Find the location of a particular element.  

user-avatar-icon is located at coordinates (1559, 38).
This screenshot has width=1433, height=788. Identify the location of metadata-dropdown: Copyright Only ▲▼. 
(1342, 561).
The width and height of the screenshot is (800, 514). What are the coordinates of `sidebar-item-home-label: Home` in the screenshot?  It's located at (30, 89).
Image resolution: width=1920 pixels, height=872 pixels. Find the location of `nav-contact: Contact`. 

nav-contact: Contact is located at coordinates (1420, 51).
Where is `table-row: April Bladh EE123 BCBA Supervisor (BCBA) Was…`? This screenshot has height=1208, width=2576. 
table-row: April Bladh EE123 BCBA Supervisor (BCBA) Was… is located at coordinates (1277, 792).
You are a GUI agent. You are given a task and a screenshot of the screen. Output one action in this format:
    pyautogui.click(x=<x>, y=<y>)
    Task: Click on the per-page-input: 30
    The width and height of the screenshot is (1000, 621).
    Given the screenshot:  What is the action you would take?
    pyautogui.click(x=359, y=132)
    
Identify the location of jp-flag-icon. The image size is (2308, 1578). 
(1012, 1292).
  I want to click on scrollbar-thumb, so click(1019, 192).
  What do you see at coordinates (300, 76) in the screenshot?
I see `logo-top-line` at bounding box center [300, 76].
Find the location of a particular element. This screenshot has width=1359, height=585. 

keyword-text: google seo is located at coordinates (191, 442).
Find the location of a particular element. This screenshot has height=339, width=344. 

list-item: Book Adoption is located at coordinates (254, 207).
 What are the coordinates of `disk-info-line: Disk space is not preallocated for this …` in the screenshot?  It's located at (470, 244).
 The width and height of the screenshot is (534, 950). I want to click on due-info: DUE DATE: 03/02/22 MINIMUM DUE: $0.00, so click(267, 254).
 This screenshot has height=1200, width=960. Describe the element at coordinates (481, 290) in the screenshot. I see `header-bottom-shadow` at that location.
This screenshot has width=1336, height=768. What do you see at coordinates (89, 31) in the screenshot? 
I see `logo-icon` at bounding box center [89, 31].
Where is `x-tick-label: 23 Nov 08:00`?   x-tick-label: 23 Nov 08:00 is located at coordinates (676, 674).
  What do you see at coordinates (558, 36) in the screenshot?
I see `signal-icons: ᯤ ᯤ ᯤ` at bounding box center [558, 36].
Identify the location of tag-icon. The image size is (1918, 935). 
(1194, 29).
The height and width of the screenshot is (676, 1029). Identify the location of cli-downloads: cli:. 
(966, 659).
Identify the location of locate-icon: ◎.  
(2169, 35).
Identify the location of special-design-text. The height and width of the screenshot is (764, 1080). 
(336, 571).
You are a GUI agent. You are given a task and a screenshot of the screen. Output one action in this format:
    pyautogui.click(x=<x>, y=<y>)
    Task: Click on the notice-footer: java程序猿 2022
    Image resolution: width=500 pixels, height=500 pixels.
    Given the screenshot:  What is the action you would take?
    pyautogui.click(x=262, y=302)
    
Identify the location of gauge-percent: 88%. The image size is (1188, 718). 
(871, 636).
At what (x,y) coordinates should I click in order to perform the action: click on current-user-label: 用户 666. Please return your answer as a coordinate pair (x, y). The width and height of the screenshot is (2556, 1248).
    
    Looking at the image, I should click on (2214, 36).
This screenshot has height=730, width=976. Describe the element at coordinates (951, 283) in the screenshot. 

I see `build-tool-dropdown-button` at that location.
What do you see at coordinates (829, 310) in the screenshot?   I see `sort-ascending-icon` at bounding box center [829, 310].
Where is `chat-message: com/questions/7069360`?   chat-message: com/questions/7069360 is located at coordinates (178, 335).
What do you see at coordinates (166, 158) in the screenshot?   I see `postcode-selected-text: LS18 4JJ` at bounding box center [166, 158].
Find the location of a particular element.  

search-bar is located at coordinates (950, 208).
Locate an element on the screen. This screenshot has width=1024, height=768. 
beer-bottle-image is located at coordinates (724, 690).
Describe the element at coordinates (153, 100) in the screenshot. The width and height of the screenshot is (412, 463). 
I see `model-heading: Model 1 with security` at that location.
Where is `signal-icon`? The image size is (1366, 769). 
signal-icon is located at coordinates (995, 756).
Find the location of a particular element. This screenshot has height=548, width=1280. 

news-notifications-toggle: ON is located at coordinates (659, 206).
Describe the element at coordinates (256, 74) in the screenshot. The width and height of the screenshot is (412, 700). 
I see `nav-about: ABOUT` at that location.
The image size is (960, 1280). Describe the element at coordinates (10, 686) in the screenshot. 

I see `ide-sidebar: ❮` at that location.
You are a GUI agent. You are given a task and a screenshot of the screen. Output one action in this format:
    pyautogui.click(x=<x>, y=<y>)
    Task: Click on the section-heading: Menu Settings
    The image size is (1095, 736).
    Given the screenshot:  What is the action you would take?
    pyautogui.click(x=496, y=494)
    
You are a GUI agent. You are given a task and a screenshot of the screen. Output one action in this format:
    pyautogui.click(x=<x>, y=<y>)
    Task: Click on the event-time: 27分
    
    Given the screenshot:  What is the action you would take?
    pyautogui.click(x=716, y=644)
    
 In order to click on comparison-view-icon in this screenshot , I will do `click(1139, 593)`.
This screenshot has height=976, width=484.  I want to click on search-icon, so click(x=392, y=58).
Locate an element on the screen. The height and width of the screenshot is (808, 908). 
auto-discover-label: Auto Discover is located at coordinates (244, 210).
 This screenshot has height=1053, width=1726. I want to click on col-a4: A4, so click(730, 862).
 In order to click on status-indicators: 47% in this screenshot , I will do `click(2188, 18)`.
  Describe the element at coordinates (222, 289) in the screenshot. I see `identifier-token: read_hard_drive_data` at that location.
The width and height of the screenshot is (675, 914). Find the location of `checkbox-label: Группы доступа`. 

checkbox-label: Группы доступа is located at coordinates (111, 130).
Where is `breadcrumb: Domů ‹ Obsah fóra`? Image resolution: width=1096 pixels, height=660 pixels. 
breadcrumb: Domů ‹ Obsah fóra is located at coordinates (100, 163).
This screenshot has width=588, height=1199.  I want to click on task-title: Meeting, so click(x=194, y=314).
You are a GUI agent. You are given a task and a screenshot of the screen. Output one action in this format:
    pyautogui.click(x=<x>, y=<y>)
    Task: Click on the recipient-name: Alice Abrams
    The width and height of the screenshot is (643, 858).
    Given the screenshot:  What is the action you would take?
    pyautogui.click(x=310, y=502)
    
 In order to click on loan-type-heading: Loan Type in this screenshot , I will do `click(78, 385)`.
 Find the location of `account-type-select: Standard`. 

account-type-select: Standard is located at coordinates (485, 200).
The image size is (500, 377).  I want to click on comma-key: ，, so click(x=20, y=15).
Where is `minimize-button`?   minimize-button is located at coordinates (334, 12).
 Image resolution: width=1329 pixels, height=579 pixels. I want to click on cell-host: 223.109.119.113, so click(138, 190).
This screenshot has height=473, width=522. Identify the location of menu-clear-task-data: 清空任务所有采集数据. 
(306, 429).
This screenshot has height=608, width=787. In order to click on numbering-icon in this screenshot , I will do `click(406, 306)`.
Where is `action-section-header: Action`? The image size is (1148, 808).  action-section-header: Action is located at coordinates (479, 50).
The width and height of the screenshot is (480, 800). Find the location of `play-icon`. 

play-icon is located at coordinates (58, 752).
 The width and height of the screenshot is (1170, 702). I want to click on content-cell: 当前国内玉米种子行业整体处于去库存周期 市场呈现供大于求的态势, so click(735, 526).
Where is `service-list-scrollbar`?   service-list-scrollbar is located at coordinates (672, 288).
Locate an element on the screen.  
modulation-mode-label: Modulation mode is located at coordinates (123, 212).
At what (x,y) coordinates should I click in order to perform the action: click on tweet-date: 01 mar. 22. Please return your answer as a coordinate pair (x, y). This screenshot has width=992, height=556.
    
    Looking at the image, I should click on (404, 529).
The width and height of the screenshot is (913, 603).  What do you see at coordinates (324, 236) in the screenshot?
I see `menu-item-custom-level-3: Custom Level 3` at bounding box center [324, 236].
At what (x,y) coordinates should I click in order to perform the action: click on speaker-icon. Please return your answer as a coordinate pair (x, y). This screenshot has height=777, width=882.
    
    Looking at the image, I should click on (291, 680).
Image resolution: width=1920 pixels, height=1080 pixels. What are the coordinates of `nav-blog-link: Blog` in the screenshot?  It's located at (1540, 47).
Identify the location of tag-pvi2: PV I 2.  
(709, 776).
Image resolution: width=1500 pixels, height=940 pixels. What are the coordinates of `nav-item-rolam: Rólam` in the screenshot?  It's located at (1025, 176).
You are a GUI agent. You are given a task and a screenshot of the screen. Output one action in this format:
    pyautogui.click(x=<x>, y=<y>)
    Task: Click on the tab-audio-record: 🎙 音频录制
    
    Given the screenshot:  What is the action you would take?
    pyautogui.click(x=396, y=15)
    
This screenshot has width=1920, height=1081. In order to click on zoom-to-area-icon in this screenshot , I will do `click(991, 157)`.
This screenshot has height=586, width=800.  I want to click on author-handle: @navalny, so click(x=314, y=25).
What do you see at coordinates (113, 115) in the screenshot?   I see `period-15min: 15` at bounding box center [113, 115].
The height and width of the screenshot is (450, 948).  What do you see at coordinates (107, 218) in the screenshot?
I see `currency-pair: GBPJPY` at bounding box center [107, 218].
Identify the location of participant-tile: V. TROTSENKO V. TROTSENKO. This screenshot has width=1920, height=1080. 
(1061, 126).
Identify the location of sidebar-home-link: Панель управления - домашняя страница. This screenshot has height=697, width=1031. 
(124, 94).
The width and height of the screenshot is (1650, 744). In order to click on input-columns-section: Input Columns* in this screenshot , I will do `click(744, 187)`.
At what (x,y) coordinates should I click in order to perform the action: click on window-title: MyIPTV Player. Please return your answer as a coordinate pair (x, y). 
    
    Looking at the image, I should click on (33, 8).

• [EXERCISE OBJECTIVE]
Find every line in the entries above that contains the string "Obsah", and copy each of those lines. Letter case counts.

• [EXPECTED OUTPUT]
Where is `breadcrumb: Domů ‹ Obsah fóra`? Image resolution: width=1096 pixels, height=660 pixels. 
breadcrumb: Domů ‹ Obsah fóra is located at coordinates (100, 163).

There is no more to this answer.